Concernant l’accord, après deux séquences de négociations infructueuses en 2015 et 2016, une troisième session, tenue à Paris en novembre 2017, a permis de converger sur une grande majorité de clauses. La quatrième session de négociations, organisée en avril 2019 à Paris, a permis de parvenir à un accord. Les points les plus âprement négociés portent notamment sur la notion de personne à charge, définie à l’article premier. Les accords sur le statut des forces prévoient en général une définition de la personne à charge assez large pour couvrir tout type de situation : concubin, majeur protégé, etc. Eu égard aux divergences entre les législations française et qatarienne dans ce domaine, cette dernière reconnaissant la polygamie, mais pas le mariage homosexuel ni le concubinage, la définition de compromis retenue dans l’accord avec le Qatar vise seulement « le conjoint d’un membre du personnel, ainsi que ses enfants âgés de moins de vingt et un ans, conformément à la législation respective des parties ». Cette dernière expression, « conformément à la législation respective des parties », permet de ne pas aller à l’encontre de nos principes.

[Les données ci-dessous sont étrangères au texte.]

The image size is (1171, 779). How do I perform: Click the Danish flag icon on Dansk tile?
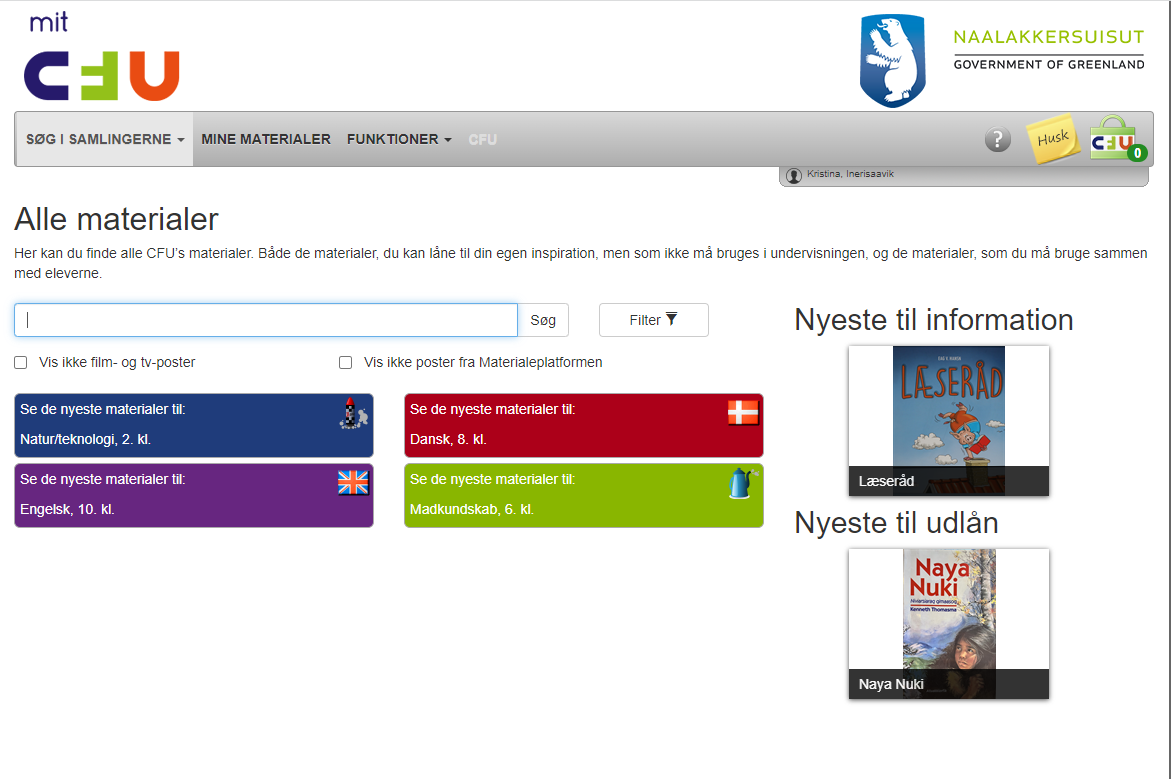coord(743,412)
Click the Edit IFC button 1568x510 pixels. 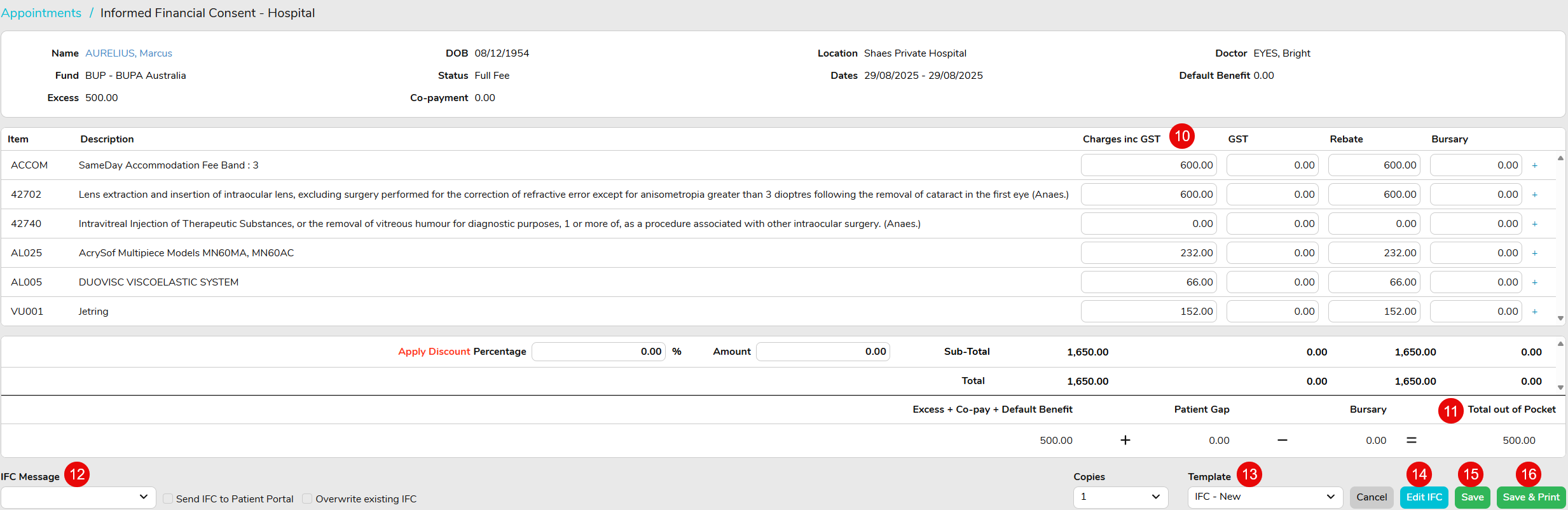pos(1424,497)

Par ailleurs, dans la mesure où le Qatar n’a pas aboli la peine capitale et où il pourrait pratiquer, en application de la loi en vigueur, des châtiments corporels en punition de certaines infractions, l’accord devait écarter toute possibilité d’application de la peine de mort ou de traitement inhumain ou dégradant, aussi bien pour un Français ayant commis une infraction au Qatar, que pour un Qatarien ayant commis une infraction en France et dont le Qatar demanderait la remise aux autorités françaises. Après échange de plusieurs contre-propositions, la quatrième session de négociations a permis de parvenir à un accord, les autorités qatariennes ayant accepté la proposition française de rédaction de la clause de juridiction conforme aux exigences constitutionnelles et conventionnelles françaises. Ainsi, les alinéas 8 et suivants de l’article 11 de l’accord stipulent qu’en cas d’exercice de sa juridiction sur un membre de notre personnel ou d’une personne à sa charge, les autorités qatariennes s’engagent à ce que la peine de mort ou une peine contraire aux engagements résultant des conventions internationales ne soient ni requises ni prononcées et qu’en cas de prononciation, elles ne soient pas exécutées. Ainsi, si un compromis a été trouvé, en conformité avec la jurisprudence du Conseil d’État, il n’en demeure pas moins qu’en droit, la peine de mort pourra être prononcée, même si elle n’est pas exécutée. Dans les faits, le Qatar a adopté un moratoire officieux sur la peine de mort depuis 2003, avec une seule entorse lors de la condamnation à mort d’un travailleur étranger pour crime de sang en 2020.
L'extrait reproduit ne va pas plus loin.